Il pourrait y avoir peu ou pas de différence entre la PRC et la rachianesthésie à faible dose sur le nombre de femmes ayant besoin d'un bloc régional ou d'une anesthésie générale répétés en raison de l'incapacité d'établir un bloc loco-régional initial adéquat (RR 4,81, IC à 95 % 0,24 à 97,90 ; 3 études, 224 femmes ; données probantes de faible qualité). De même, il y a probablement peu de différence sur le nombre de femmes ayant besoin d'un supplément d'analgésie peropératoire à n'importe quel moment après une PRC ou une rachianesthésie à faible dose (RR 1,75, IC à 95 % 0,78 à 3,92 ; 4 études, 298 femmes ; données probantes de qualité moyenne). Nous ne savons pas l’effet de la PRC ou de la rachianesthésie à faible dose sur la nécessité d'une conversion peropératoire en anesthésie générale, car aucune des 222 femmes des trois essais n'en a eu besoin (données probantes de faible qualité). Aucune des études n'a examiné si les femmes étaient satisfaites de leur anesthésie.

Le délai moyen avant une anesthésie efficace était plus rapide chez les femmes ayant reçu une rachianesthésie à faible dose que chez les femmes ayant reçu une PRC, bien qu'il soit peu probable que l'ampleur de cette différence soit cliniquement pertinente (différence moyenne standardisée (DMS) 0,85 minute, IC à 95 % 0,52 à 1,18 minute ; 2 études, 160 femmes).

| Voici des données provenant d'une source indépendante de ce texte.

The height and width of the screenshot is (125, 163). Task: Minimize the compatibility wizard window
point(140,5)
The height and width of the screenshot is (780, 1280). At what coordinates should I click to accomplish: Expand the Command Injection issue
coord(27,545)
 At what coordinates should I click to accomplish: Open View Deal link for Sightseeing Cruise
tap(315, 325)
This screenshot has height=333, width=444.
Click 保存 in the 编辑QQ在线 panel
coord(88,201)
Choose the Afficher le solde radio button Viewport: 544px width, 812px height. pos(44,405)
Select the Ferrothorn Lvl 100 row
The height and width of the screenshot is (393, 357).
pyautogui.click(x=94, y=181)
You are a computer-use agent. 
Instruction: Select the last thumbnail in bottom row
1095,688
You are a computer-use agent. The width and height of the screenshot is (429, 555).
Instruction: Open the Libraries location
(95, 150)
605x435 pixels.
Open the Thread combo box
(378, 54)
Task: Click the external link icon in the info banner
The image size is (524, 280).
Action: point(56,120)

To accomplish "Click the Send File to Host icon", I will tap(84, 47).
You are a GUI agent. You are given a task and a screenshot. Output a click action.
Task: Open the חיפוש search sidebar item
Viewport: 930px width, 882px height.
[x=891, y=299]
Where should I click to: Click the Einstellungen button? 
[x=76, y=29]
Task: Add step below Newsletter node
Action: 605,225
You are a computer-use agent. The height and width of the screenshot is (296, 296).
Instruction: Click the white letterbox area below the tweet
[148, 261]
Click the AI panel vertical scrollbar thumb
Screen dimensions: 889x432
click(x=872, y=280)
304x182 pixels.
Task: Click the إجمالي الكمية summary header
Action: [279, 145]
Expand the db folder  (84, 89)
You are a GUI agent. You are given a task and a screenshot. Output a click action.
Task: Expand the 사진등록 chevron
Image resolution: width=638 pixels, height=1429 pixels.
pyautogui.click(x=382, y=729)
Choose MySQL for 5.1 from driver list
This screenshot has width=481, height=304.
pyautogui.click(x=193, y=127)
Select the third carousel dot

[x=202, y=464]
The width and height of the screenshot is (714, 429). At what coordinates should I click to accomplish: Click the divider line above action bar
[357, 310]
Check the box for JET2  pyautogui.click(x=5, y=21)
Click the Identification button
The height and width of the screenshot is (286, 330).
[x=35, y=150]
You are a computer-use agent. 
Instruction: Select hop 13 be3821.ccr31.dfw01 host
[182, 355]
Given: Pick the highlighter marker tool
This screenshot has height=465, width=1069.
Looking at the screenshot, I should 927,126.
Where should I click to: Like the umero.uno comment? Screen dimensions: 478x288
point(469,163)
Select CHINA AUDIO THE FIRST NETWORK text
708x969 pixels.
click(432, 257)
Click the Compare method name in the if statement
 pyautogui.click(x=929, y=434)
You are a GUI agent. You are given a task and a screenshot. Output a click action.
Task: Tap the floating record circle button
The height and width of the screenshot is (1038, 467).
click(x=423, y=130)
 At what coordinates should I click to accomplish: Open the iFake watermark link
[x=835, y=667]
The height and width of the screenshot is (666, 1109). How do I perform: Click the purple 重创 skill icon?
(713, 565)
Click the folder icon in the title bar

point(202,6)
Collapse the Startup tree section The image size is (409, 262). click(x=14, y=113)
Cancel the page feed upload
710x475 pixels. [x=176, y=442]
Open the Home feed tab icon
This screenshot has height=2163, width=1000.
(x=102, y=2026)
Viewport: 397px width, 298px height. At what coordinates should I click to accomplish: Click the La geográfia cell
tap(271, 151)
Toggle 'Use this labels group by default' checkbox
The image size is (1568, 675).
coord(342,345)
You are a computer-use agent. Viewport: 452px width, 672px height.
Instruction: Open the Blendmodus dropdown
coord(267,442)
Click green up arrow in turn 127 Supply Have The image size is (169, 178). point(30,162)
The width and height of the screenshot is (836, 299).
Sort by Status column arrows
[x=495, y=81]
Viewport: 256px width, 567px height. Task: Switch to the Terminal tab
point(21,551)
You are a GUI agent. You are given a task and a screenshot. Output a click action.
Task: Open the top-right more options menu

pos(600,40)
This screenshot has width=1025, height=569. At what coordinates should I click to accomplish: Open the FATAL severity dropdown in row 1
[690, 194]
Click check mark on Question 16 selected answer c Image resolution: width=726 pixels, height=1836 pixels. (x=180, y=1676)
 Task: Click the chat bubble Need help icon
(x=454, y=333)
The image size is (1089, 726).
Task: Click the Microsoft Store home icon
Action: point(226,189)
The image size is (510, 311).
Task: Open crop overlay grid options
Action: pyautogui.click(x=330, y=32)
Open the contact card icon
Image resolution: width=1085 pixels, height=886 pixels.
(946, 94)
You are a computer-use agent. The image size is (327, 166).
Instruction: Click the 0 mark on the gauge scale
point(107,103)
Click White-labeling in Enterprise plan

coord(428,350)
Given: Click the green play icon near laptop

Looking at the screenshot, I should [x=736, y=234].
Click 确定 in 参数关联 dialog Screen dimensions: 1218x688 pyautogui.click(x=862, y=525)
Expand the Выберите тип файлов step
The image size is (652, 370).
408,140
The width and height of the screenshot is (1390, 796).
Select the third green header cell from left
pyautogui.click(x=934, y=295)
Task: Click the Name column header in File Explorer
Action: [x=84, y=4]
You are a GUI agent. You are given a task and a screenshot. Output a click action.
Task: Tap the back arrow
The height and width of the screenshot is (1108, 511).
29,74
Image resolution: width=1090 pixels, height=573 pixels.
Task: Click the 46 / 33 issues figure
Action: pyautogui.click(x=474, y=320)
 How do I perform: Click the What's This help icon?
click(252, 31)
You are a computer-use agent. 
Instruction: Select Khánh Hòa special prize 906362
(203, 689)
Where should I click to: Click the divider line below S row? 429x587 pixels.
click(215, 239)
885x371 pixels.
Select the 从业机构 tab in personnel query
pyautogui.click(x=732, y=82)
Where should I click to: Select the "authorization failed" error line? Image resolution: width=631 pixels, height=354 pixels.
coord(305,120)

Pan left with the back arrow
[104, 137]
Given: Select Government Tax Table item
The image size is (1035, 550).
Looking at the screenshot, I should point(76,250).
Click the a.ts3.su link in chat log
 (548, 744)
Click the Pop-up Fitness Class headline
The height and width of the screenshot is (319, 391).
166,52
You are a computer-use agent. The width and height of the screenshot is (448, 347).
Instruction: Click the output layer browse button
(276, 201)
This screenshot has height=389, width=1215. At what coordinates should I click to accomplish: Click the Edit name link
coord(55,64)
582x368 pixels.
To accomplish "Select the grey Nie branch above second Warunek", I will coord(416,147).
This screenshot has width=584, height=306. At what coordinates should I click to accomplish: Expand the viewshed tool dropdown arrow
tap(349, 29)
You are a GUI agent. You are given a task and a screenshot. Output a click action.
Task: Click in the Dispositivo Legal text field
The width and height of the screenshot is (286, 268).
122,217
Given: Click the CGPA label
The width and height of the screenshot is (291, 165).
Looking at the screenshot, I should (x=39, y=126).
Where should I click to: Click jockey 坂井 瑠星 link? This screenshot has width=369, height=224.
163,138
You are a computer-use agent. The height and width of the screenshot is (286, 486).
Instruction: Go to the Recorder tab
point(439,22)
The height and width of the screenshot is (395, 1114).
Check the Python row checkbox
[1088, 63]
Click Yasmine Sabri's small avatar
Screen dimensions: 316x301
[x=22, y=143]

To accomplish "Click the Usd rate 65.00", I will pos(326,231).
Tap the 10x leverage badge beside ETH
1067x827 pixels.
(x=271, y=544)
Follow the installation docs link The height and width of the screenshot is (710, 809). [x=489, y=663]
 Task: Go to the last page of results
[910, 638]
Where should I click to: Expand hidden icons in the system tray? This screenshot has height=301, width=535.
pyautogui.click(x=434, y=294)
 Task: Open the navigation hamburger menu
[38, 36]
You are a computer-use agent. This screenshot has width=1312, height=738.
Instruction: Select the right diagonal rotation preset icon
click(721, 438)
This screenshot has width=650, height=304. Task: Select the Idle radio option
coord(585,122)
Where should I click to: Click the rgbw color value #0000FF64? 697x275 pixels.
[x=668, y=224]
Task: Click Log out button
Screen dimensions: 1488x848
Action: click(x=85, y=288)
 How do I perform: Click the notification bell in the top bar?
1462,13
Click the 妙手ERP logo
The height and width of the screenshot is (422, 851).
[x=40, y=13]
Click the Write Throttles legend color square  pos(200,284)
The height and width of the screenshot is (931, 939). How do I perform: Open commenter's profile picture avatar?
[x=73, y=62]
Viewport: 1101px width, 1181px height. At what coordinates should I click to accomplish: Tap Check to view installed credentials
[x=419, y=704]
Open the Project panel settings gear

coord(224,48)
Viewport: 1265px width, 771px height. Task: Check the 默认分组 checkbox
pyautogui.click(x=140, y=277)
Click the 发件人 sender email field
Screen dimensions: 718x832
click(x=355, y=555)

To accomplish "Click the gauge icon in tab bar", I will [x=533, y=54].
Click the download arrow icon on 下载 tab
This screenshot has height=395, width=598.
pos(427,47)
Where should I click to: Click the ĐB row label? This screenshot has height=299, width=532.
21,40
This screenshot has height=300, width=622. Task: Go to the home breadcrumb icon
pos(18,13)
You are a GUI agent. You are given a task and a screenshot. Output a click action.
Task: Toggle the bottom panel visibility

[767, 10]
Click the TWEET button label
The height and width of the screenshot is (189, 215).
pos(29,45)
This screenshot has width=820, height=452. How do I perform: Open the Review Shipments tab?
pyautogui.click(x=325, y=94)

La PRC a semblé réduire l'incidence de l'hypotension peropératoire nécessitant un traitement par rapport à la rachianesthésie à faible dose (RR moyen 0,59, IC à 95 % 0,38 à 0,93 ; 4 études, 336 femmes). Un nombre similaire de femmes entre le groupe PRC et le groupe recevant la rachianesthésie à faible dose ont éprouvé des nausées ou des vomissements peropératoires nécessitant un traitement (3/50 avec la PRC contre 6/50 avec la RIU ; 1 étude, 100 femmes), et aucun cas de céphalée post-ponction durale ne s’est produit (1 étude, 138 femmes). Aucun nourrisson des deux groupes n'avait un score d'Apgar inférieur à sept à cinq minutes (1 étude ; 60 bébés).